▸ Your goal
Your task is to give the data again, exactly, with every line intact.

▸ Material to process
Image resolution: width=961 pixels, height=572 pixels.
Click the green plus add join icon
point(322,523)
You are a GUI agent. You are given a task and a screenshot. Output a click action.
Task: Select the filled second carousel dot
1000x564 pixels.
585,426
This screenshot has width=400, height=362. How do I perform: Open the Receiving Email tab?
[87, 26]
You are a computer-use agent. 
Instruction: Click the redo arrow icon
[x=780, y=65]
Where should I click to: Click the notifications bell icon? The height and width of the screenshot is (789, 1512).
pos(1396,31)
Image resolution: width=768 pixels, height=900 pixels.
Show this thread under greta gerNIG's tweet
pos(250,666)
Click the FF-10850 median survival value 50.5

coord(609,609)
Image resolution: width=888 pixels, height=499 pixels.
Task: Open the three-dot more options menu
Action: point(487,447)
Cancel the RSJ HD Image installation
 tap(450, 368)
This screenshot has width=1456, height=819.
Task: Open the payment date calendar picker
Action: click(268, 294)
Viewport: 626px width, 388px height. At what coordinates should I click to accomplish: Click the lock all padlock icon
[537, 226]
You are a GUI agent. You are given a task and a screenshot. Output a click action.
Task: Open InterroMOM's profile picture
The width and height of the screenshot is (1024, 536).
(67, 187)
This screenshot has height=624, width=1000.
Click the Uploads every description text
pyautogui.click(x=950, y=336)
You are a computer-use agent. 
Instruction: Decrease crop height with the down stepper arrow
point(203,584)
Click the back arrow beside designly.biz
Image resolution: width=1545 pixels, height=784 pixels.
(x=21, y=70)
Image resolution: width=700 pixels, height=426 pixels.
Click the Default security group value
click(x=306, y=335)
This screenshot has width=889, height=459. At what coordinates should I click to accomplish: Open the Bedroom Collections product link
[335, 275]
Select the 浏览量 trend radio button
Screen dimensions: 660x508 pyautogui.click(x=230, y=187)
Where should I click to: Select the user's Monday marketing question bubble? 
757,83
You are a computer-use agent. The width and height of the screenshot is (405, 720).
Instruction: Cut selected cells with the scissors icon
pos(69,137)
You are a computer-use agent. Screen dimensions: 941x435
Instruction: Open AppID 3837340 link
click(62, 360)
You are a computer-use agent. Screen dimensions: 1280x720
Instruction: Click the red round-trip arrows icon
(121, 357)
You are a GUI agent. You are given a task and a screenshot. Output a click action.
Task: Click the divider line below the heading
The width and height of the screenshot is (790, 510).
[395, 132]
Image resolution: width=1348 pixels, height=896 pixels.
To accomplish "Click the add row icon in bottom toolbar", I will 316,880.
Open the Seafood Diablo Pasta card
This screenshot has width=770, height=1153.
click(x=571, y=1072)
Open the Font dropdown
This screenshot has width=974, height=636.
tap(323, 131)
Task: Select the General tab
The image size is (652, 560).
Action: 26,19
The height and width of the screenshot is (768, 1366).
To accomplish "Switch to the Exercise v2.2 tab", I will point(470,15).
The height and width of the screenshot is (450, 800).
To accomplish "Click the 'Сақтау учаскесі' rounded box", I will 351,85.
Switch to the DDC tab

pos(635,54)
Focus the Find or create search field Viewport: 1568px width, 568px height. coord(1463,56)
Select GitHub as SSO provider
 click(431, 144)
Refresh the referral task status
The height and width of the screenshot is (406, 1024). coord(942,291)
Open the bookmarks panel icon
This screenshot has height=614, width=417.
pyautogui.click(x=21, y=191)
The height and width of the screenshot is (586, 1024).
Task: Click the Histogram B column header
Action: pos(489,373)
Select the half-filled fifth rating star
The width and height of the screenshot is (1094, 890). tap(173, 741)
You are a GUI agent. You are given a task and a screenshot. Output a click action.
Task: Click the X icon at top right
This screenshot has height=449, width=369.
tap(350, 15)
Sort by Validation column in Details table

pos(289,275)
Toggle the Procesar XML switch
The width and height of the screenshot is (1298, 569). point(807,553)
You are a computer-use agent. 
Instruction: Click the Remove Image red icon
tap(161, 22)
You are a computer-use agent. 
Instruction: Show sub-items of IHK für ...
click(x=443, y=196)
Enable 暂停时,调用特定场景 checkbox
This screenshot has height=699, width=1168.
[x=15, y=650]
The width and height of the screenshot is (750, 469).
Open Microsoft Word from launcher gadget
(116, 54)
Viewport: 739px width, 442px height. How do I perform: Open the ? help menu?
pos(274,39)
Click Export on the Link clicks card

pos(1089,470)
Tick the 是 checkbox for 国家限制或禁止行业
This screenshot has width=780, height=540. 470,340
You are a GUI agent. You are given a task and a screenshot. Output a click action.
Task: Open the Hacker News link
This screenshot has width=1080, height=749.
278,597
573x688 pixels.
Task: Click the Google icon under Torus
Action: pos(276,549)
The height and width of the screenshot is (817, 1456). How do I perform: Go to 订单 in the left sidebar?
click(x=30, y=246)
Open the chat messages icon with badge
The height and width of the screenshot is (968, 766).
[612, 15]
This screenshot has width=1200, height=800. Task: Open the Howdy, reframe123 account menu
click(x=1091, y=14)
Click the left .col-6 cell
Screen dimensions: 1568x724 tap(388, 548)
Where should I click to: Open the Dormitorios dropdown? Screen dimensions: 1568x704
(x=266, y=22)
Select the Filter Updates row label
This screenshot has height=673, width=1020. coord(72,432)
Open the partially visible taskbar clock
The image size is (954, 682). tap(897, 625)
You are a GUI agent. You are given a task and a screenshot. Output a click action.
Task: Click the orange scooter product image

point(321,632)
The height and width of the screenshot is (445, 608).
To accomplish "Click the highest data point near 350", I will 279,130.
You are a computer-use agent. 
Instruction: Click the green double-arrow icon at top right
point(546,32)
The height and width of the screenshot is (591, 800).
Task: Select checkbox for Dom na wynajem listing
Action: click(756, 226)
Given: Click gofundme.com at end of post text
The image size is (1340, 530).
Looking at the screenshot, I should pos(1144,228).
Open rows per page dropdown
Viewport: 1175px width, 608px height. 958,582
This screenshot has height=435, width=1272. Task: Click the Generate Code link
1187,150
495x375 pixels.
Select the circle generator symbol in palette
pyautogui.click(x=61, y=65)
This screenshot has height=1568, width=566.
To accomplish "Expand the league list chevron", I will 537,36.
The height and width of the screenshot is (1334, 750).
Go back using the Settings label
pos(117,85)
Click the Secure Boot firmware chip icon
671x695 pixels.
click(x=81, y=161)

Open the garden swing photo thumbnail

▸ Problem solution
Image resolution: width=961 pixels, height=572 pixels.
Click the green plus add join icon
point(322,523)
You are a GUI agent. You are given a task and a screenshot. Output a click action.
Task: Select the filled second carousel dot
1000x564 pixels.
585,426
This screenshot has width=400, height=362. How do I perform: Open the Receiving Email tab?
[87, 26]
You are a computer-use agent. 
Instruction: Click the redo arrow icon
[x=780, y=65]
Where should I click to: Click the notifications bell icon? The height and width of the screenshot is (789, 1512).
pos(1396,31)
Image resolution: width=768 pixels, height=900 pixels.
Show this thread under greta gerNIG's tweet
pos(250,666)
Click the FF-10850 median survival value 50.5

coord(609,609)
Image resolution: width=888 pixels, height=499 pixels.
Task: Open the three-dot more options menu
Action: point(487,447)
Cancel the RSJ HD Image installation
 tap(450, 368)
This screenshot has width=1456, height=819.
Task: Open the payment date calendar picker
Action: click(268, 294)
Viewport: 626px width, 388px height. At what coordinates should I click to accomplish: Click the lock all padlock icon
[537, 226]
You are a GUI agent. You are given a task and a screenshot. Output a click action.
Task: Open InterroMOM's profile picture
The width and height of the screenshot is (1024, 536).
(67, 187)
This screenshot has height=624, width=1000.
Click the Uploads every description text
pyautogui.click(x=950, y=336)
You are a computer-use agent. 
Instruction: Decrease crop height with the down stepper arrow
point(203,584)
Click the back arrow beside designly.biz
Image resolution: width=1545 pixels, height=784 pixels.
(x=21, y=70)
Image resolution: width=700 pixels, height=426 pixels.
Click the Default security group value
click(x=306, y=335)
This screenshot has width=889, height=459. At what coordinates should I click to accomplish: Open the Bedroom Collections product link
[335, 275]
Select the 浏览量 trend radio button
Screen dimensions: 660x508 pyautogui.click(x=230, y=187)
Where should I click to: Select the user's Monday marketing question bubble? 
757,83
You are a computer-use agent. The width and height of the screenshot is (405, 720).
Instruction: Cut selected cells with the scissors icon
pos(69,137)
You are a computer-use agent. Screen dimensions: 941x435
Instruction: Open AppID 3837340 link
click(62, 360)
You are a computer-use agent. Screen dimensions: 1280x720
Instruction: Click the red round-trip arrows icon
(121, 357)
You are a GUI agent. You are given a task and a screenshot. Output a click action.
Task: Click the divider line below the heading
The width and height of the screenshot is (790, 510).
[395, 132]
Image resolution: width=1348 pixels, height=896 pixels.
To accomplish "Click the add row icon in bottom toolbar", I will 316,880.
Open the Seafood Diablo Pasta card
This screenshot has width=770, height=1153.
click(x=571, y=1072)
Open the Font dropdown
This screenshot has width=974, height=636.
tap(323, 131)
Task: Select the General tab
The image size is (652, 560).
Action: 26,19
The height and width of the screenshot is (768, 1366).
To accomplish "Switch to the Exercise v2.2 tab", I will point(470,15).
The height and width of the screenshot is (450, 800).
To accomplish "Click the 'Сақтау учаскесі' rounded box", I will 351,85.
Switch to the DDC tab

pos(635,54)
Focus the Find or create search field Viewport: 1568px width, 568px height. coord(1463,56)
Select GitHub as SSO provider
 click(431, 144)
Refresh the referral task status
The height and width of the screenshot is (406, 1024). coord(942,291)
Open the bookmarks panel icon
This screenshot has height=614, width=417.
pyautogui.click(x=21, y=191)
The height and width of the screenshot is (586, 1024).
Task: Click the Histogram B column header
Action: pos(489,373)
Select the half-filled fifth rating star
The width and height of the screenshot is (1094, 890). tap(173, 741)
You are a GUI agent. You are given a task and a screenshot. Output a click action.
Task: Click the X icon at top right
This screenshot has height=449, width=369.
tap(350, 15)
Sort by Validation column in Details table

pos(289,275)
Toggle the Procesar XML switch
The width and height of the screenshot is (1298, 569). point(807,553)
You are a computer-use agent. 
Instruction: Click the Remove Image red icon
tap(161, 22)
You are a computer-use agent. 
Instruction: Show sub-items of IHK für ...
click(x=443, y=196)
Enable 暂停时,调用特定场景 checkbox
This screenshot has height=699, width=1168.
[x=15, y=650]
The width and height of the screenshot is (750, 469).
Open Microsoft Word from launcher gadget
(116, 54)
Viewport: 739px width, 442px height. How do I perform: Open the ? help menu?
pos(274,39)
Click Export on the Link clicks card

pos(1089,470)
Tick the 是 checkbox for 国家限制或禁止行业
This screenshot has width=780, height=540. 470,340
You are a GUI agent. You are given a task and a screenshot. Output a click action.
Task: Open the Hacker News link
This screenshot has width=1080, height=749.
278,597
573x688 pixels.
Task: Click the Google icon under Torus
Action: pos(276,549)
The height and width of the screenshot is (817, 1456). How do I perform: Go to 订单 in the left sidebar?
click(x=30, y=246)
Open the chat messages icon with badge
The height and width of the screenshot is (968, 766).
[612, 15]
This screenshot has width=1200, height=800. Task: Open the Howdy, reframe123 account menu
click(x=1091, y=14)
Click the left .col-6 cell
Screen dimensions: 1568x724 tap(388, 548)
Where should I click to: Open the Dormitorios dropdown? Screen dimensions: 1568x704
(x=266, y=22)
Select the Filter Updates row label
This screenshot has height=673, width=1020. coord(72,432)
Open the partially visible taskbar clock
The image size is (954, 682). tap(897, 625)
You are a GUI agent. You are given a task and a screenshot. Output a click action.
Task: Click the orange scooter product image

point(321,632)
The height and width of the screenshot is (445, 608).
To accomplish "Click the highest data point near 350", I will 279,130.
You are a computer-use agent. 
Instruction: Click the green double-arrow icon at top right
point(546,32)
The height and width of the screenshot is (591, 800).
Task: Select checkbox for Dom na wynajem listing
Action: click(756, 226)
Given: Click gofundme.com at end of post text
The image size is (1340, 530).
Looking at the screenshot, I should pos(1144,228).
Open rows per page dropdown
Viewport: 1175px width, 608px height. 958,582
This screenshot has height=435, width=1272. Task: Click the Generate Code link
1187,150
495x375 pixels.
Select the circle generator symbol in palette
pyautogui.click(x=61, y=65)
This screenshot has height=1568, width=566.
To accomplish "Expand the league list chevron", I will 537,36.
The height and width of the screenshot is (1334, 750).
Go back using the Settings label
pos(117,85)
Click the Secure Boot firmware chip icon
671x695 pixels.
click(x=81, y=161)

Open the garden swing photo thumbnail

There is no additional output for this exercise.